Debajo de uno de los toldos que acumulan cantaradas de agua se encontraba Sulma Larín, vocera de la Red Ambientalista Comunitaria de El Salvador (RACDES). Su organización forma parte de la Mesa por la Soberanía Alimentaria, y junto a ellos defiende la creación de la Ley de Soberanía y Seguridad Alimentaria y Nutricional, además de la ratificación de la reforma constitucional al artículo 69, que reconoce el derecho humano a la alimentación y el agua. Para Larín, estas medidas impactarían positivamente la vida de los indígenas campesinos, que hasta hoy luchan en solitario por sus derechos.

“Si no son los mismo pueblos indígenas que se han reivindicado a partir de la necesidad de alimentación, de cultivar la soberanía, de mantener las tradiciones alimenticias y de respeto al equilibrio ecológico, no estaríamos hablando de este tema. Hay que reconocer que todavía hay una fuerza de voluntad propia de estos grupos para darse a conocer”, explicó la vocera de RACDES.

En esa constante lucha por la reivindicación se encuentra Silverio Morales. Tiene 43 años, pertenece a la etnia náhuat-pipil radicada en Nahuizalco, departamento de Sonsonate. Llegó a la capital en compañía de la Organización Indígena Náhuat-Pipil (OIPAN), de la cual es miembro. Explica con mucho orgullo que la palabra “pipil” quiere decir “niño” o “principito”. Su rostro bondadoso y su voz le dan sentido al significado.

Silverio cuenta que todo lo que trajo para vender lo siembra en el patio de su casa. Ahí tiene una milpa, la cual no ha sufrido pérdidas a pesar de la sequía. De su milpa no desperdicia nada. Ocupa los olotes – parte central de la mazorca – para fabricar adornos.
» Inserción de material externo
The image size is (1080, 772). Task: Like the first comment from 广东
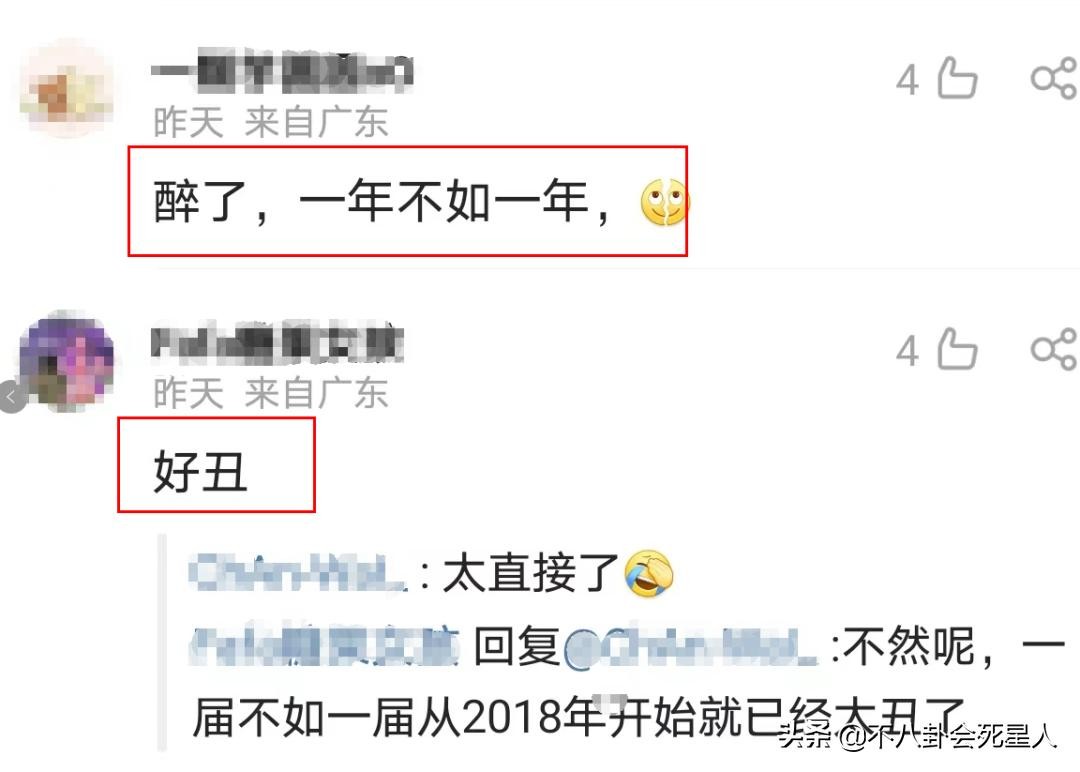point(957,78)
No los tiene que pintar pues su milpa está conformada por distintos tipos de maíz que le ofrecen una gama de colores y tamaños únicos.

Desde su tierra hasta el centro de la capital ha traído moringa, un conjunto de hierbas multivitamínicas que se toma como té. Al beberlo parece no tener sabor, más que un olor fresco, como el eucalipto y suave como la manzanilla. También ha traído malanga – parecido a la papa- , ejote, ayote y guineo verde. Todo está puesto sobre una pequeña mesa para degustación del público.
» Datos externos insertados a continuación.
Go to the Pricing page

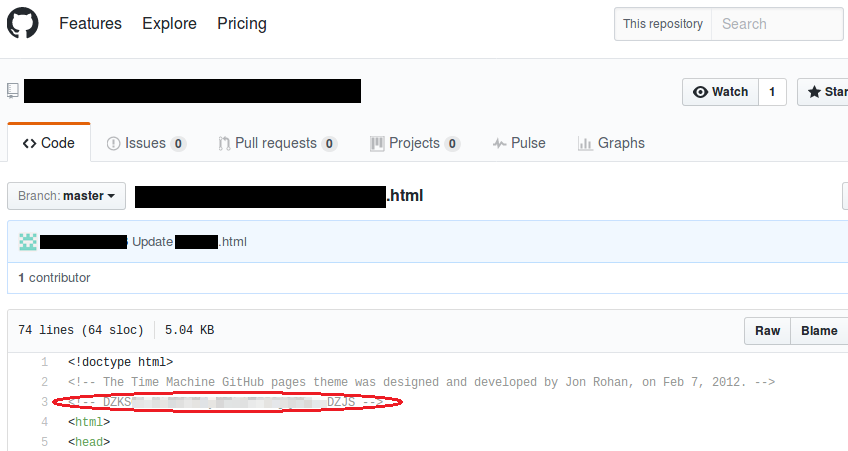[x=242, y=23]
Este hombre habla como si proclamase una profecía cada vez más cercana. Dice que “un día el escenario va ser que no habrá ni maíz ni frijoles, pero nosotros como pueblos originarios tenemos la comida en las montañas”. Lo que hace falta es apoyo, pues alega no contar con el respaldo del gobierno local ni tampoco del Estado, mucho menos de la empresa privada. Además, dice que son “son bien pocos los municipios donde están poniendo en práctica las comidas ancestrales”.

El mismo discurso sostiene la mayoría de los participantes. No hay acompañamiento, no hay interés. Estas comunidades resisten en unidad para no perder su legado heredado de varias generaciones atrás que murieron esperando ser escuchados y tomados en cuenta.

f6g-ed01-16Rosa López, de 53 años, llegó con su venta de pan dulce traído desde El Refugio, Ahuachapán. Ella es miembro de la Asociación Comunal Mujeres para un Futuro Mejor (ADECOM FM). Trabaja en una panadería y sus ingresos económicos dependen de ese pan que llegó a vender a 35 centavos.

Confiesa sentirse discriminada, no solo por venir de un municipio con costumbres indígenas, sino también por ser mujer. Ella pide mayor compromiso de parte de la municipalidad y del Gobierno central, que se les incluya y se les apoye económicamente.

Todas las organizaciones sin excepción esperan lo mismo. Y mientras la ayuda sigue demorando, a ellos no les queda más que resistir desde lo poco que les queda: su cosmovisión ligada a los frutos de la tierra y del conocimiento ancestral que lucha por sobrevivir a la marginación y el olvido.